→ TASK DESCRIPTION:
Starting at the line that contains "You are a computer-use agent. Screen" and ending after the line that contains "(x=594, y=202)", render those lines as a JSON list of strings, one string per line, with blank lines skipped. Leave the pictures out of your answer.

→ PROVIDED MATERIAL:
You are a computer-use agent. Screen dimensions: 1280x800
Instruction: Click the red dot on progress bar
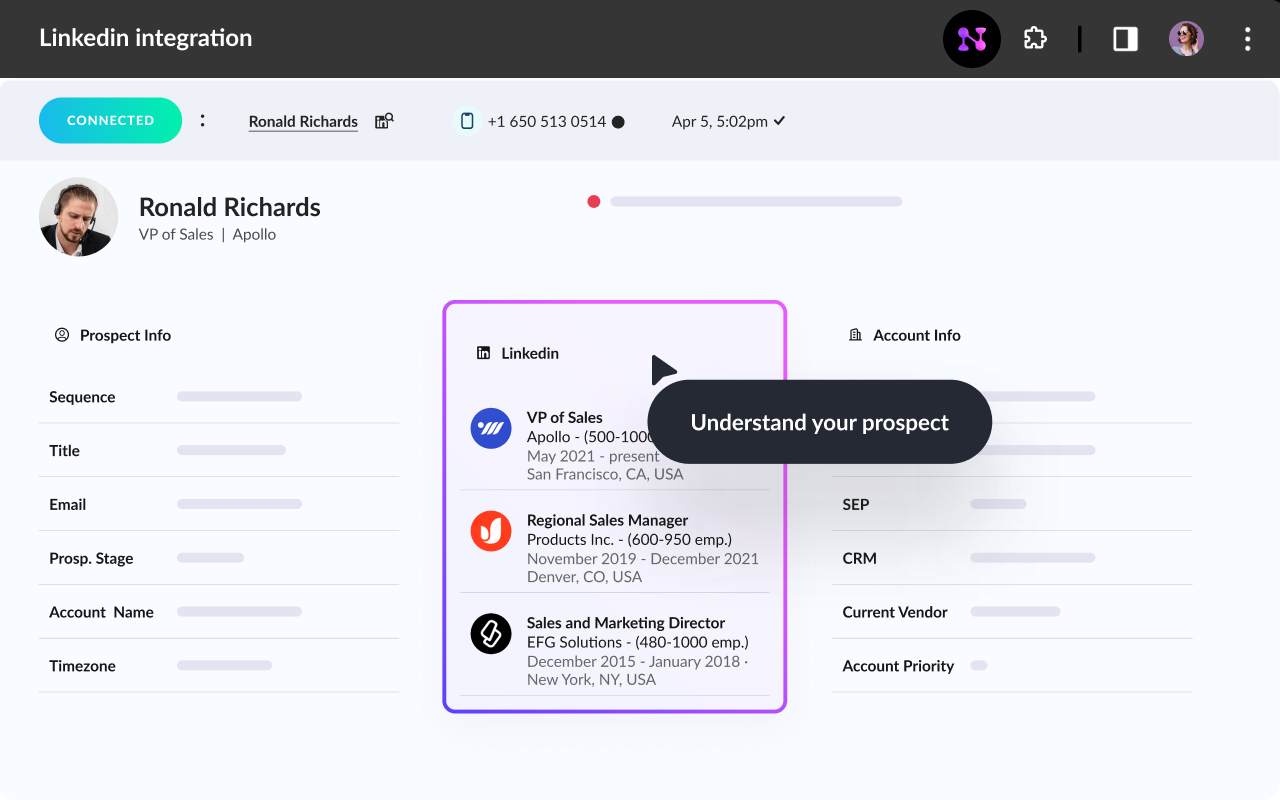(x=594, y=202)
==
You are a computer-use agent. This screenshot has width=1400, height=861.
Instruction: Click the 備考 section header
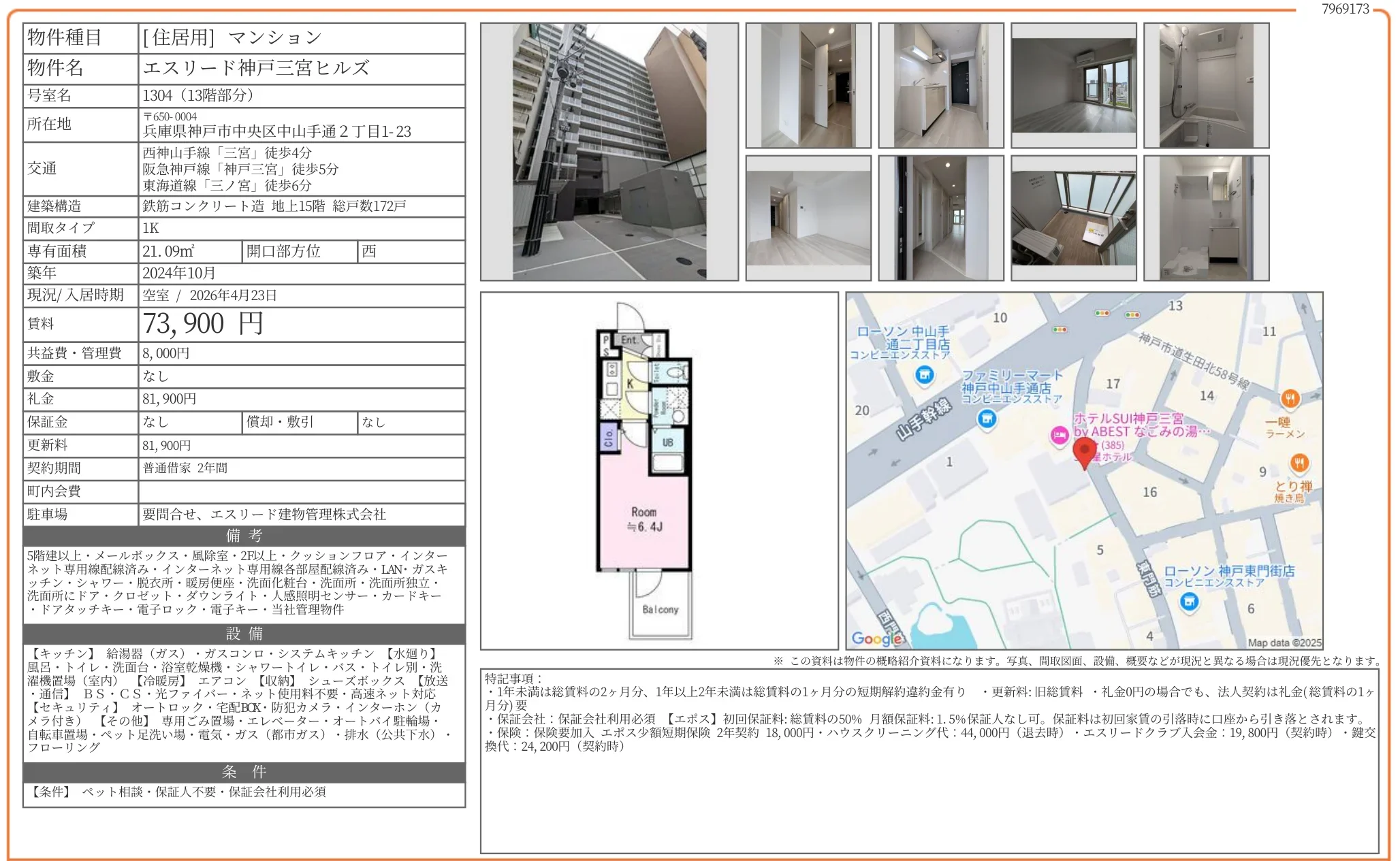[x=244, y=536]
--
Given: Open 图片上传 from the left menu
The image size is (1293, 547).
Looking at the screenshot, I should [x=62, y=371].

→ ANSWER TO THE EXERCISE:
[
  "You are a computer-use agent. Screen dimensions: 1280x800",
  "Instruction: Click the red dot on progress bar",
  "(x=594, y=202)"
]